**WHAT IS NEEDED:**
Copy nothing but the lines below, from the one with "Image resolution: width=800" through the one with "Screen dimensions: 720x895", exactly as written; no pictures should appear.

**DATA LISTING:**

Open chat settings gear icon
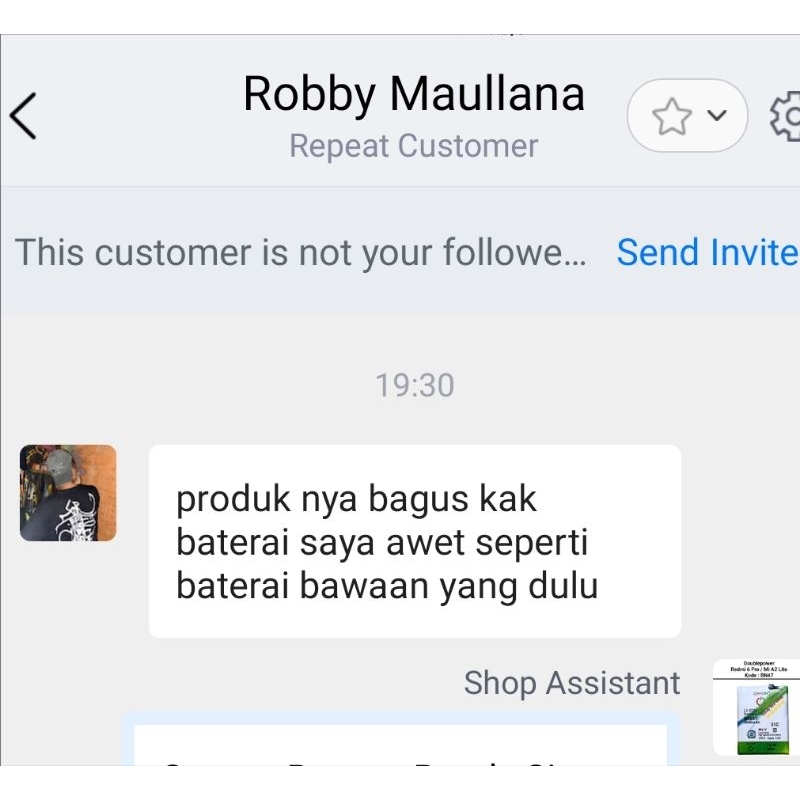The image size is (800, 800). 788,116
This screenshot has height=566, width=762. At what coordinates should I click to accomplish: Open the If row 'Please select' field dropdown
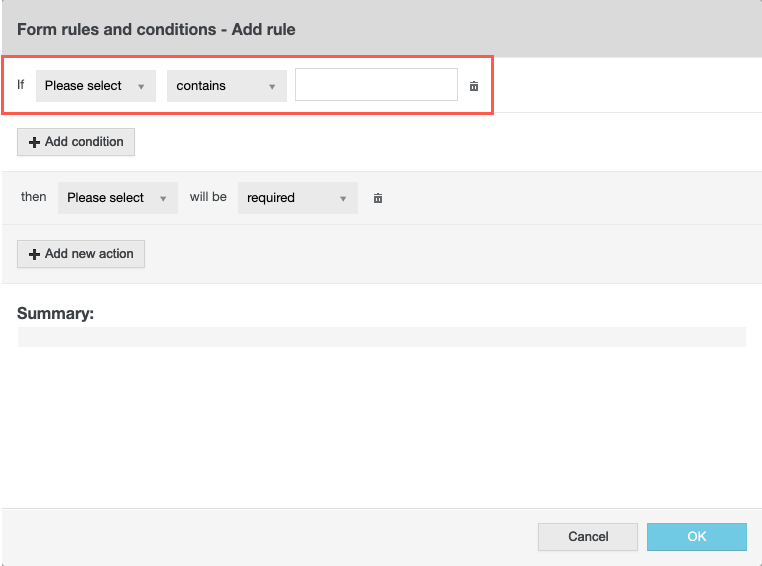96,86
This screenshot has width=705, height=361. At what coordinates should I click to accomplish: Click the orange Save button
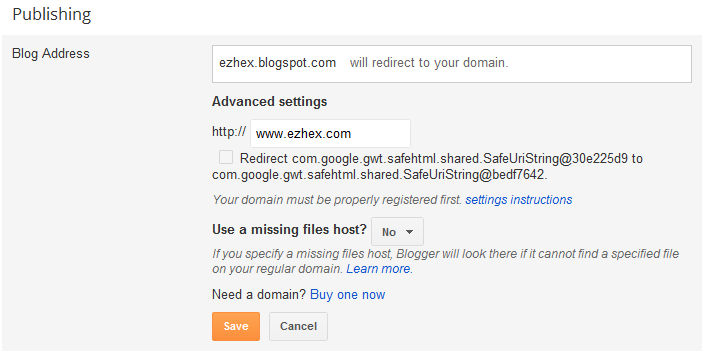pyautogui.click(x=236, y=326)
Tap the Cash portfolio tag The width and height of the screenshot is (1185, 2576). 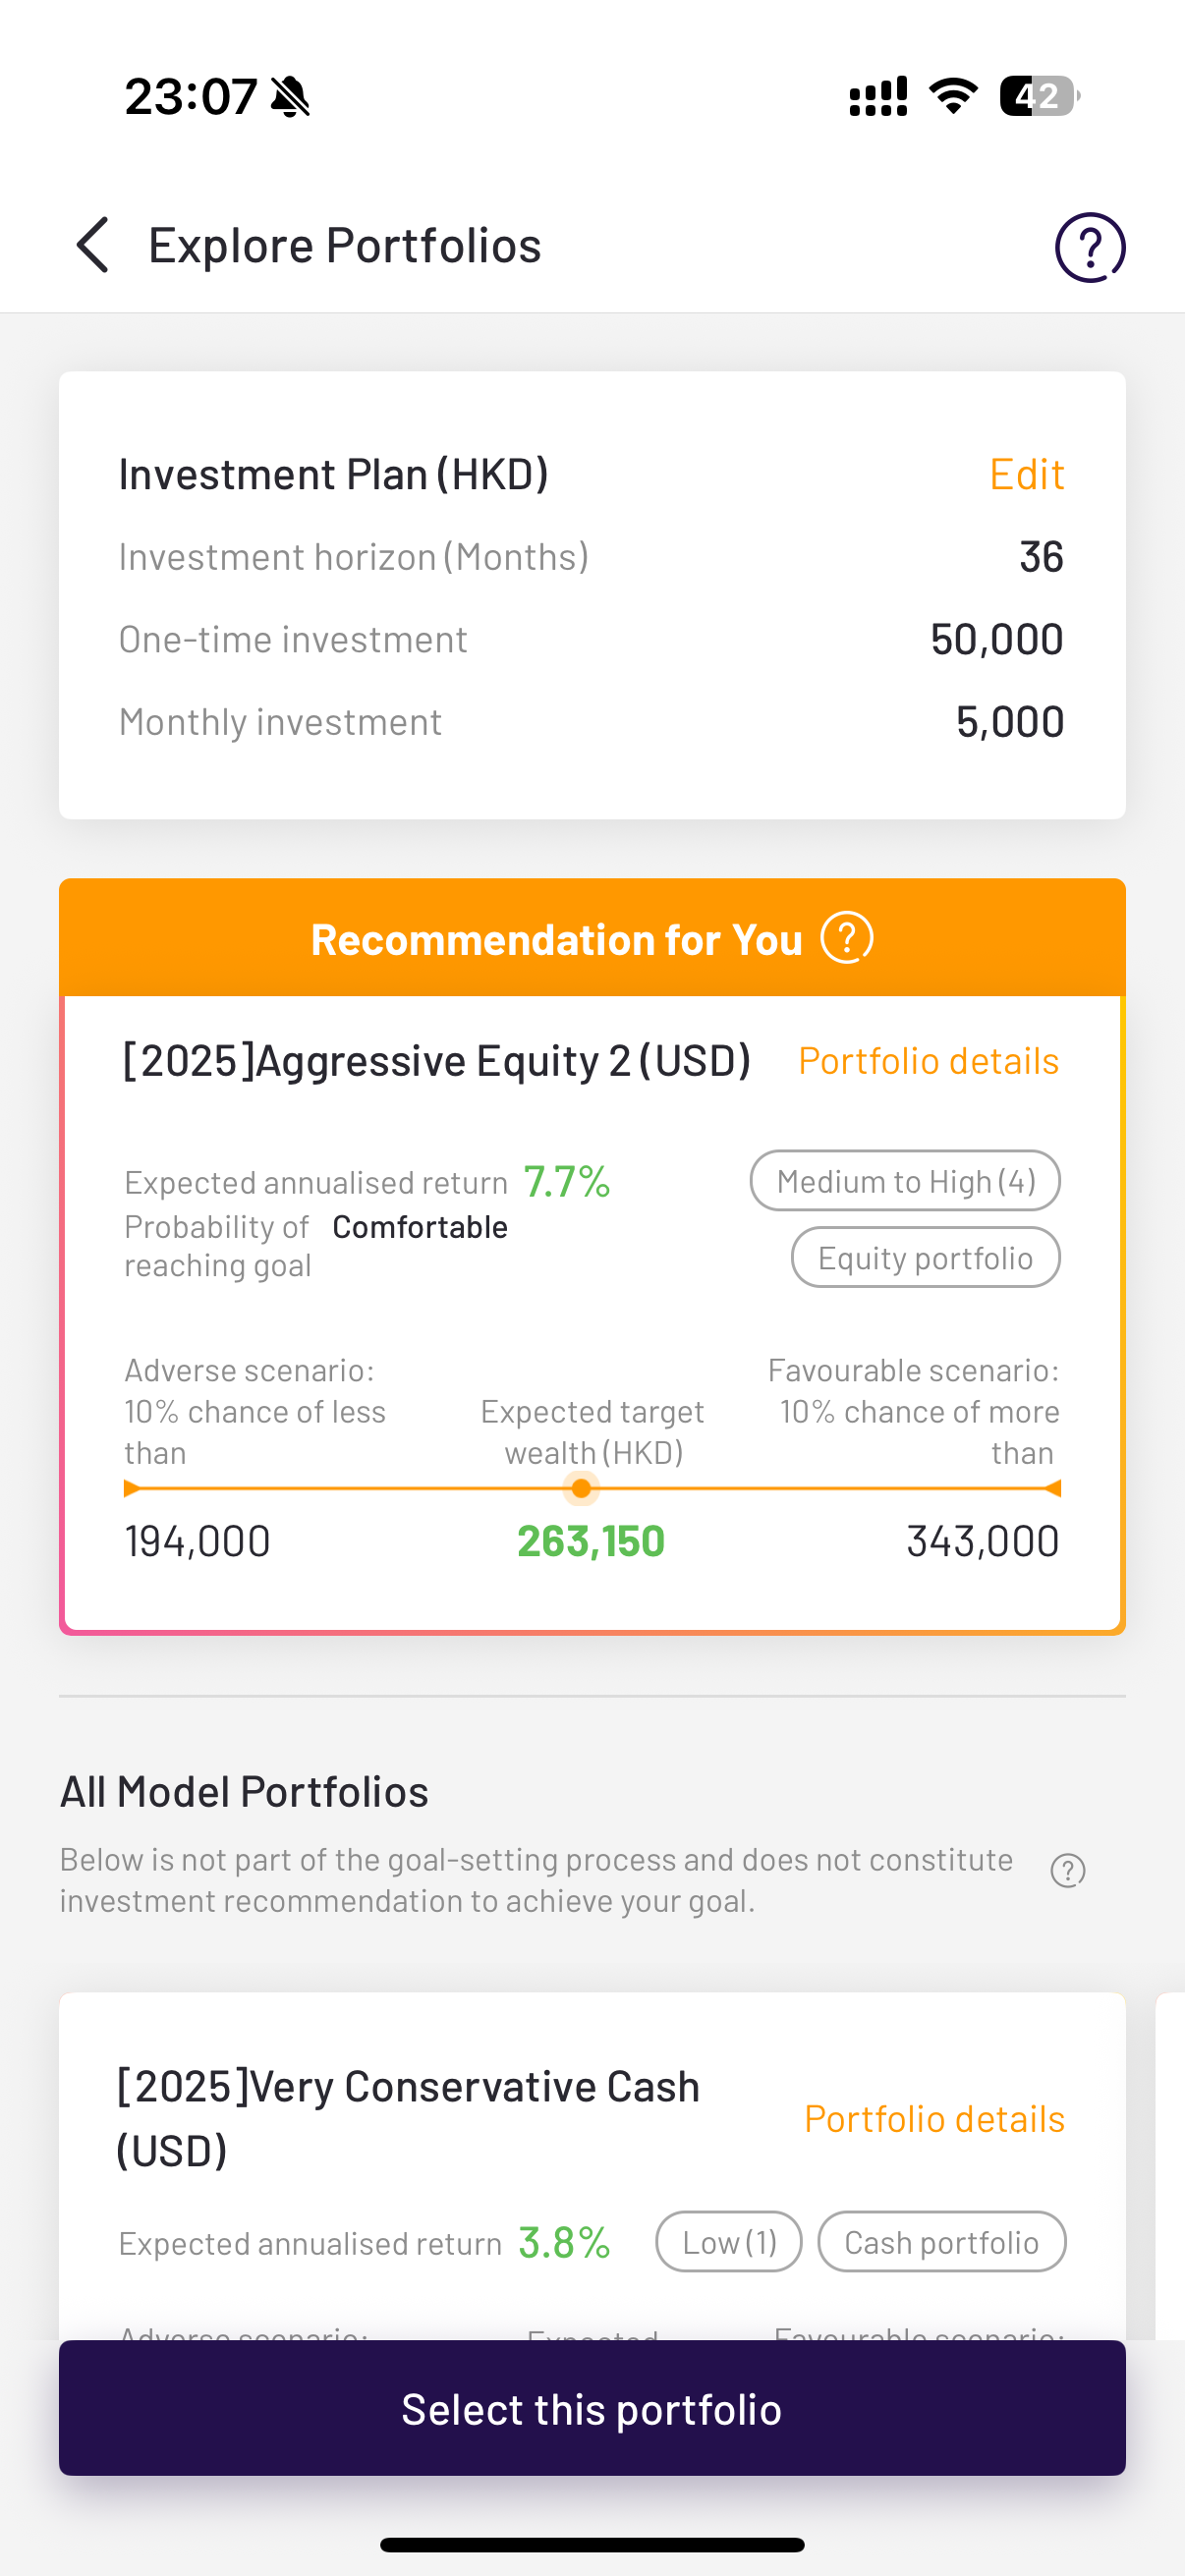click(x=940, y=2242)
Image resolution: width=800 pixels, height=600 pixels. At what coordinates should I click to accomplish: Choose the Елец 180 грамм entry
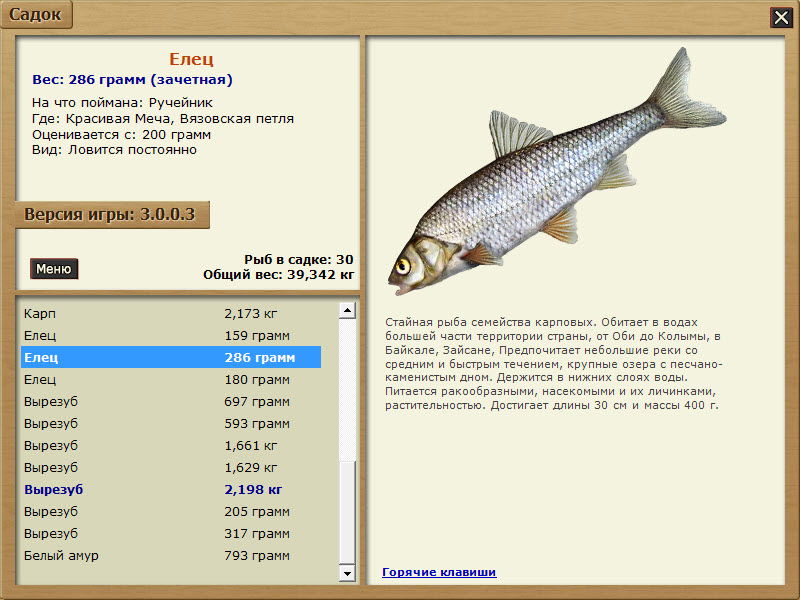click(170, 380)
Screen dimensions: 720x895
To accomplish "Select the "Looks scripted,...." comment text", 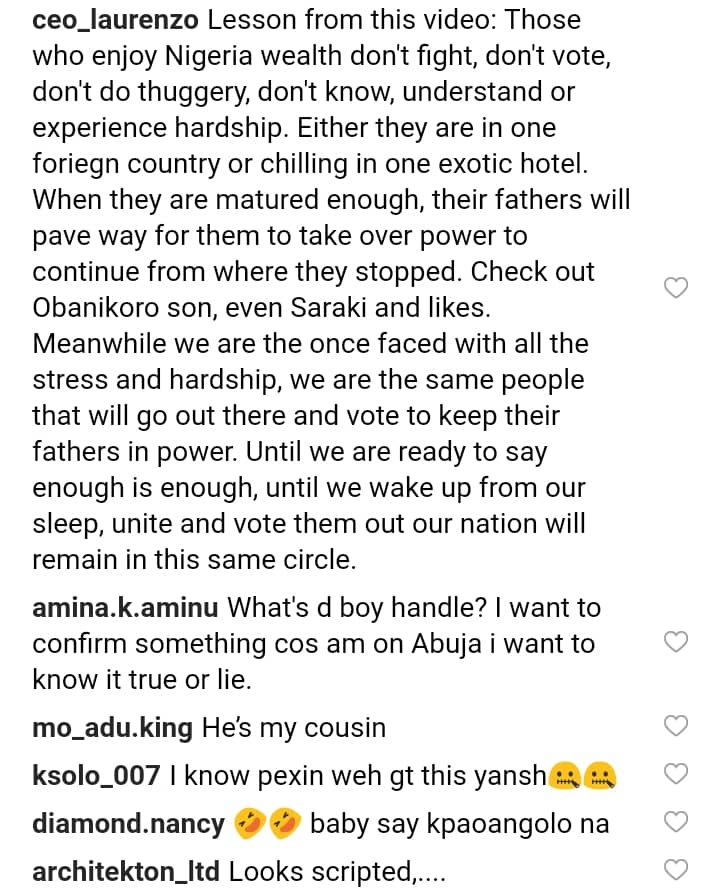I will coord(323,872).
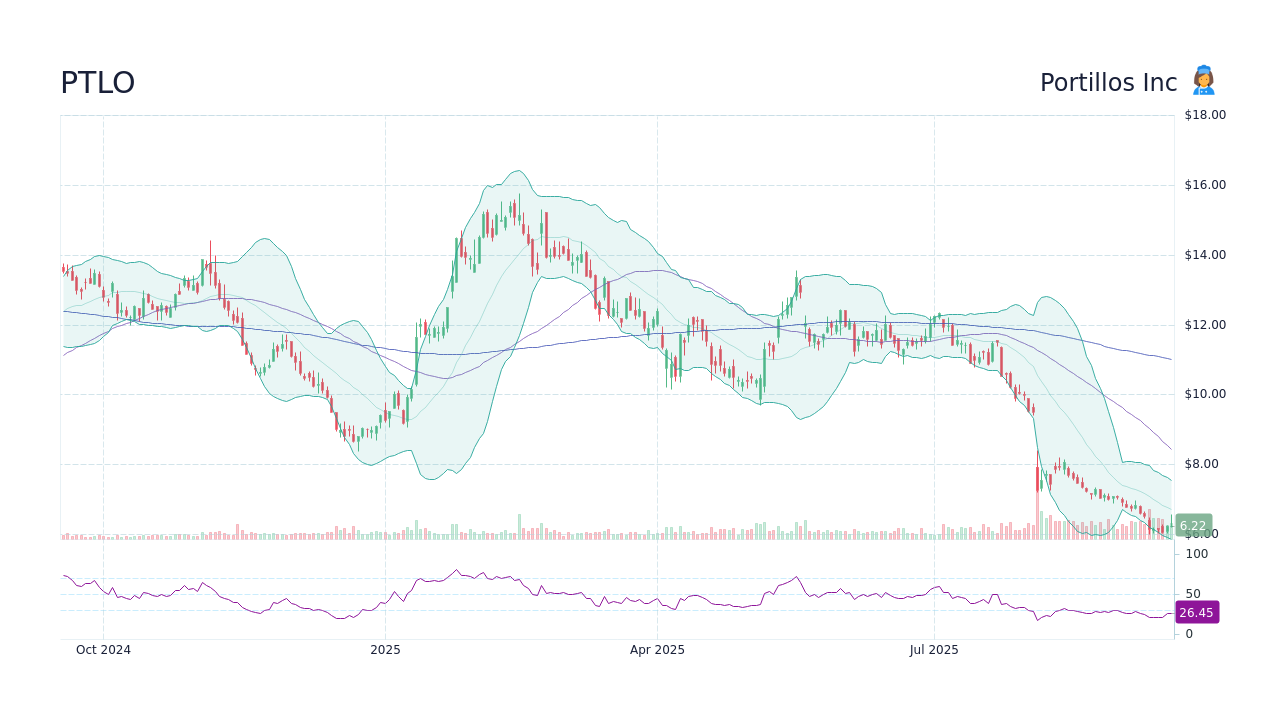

**OUTPUT FOR THIS TASK:**
Image resolution: width=800 pixels, height=600 pixels. At what coordinates should I click to accomplish: Choose the Елец 180 грамм entry
click(170, 380)
Screen dimensions: 720x895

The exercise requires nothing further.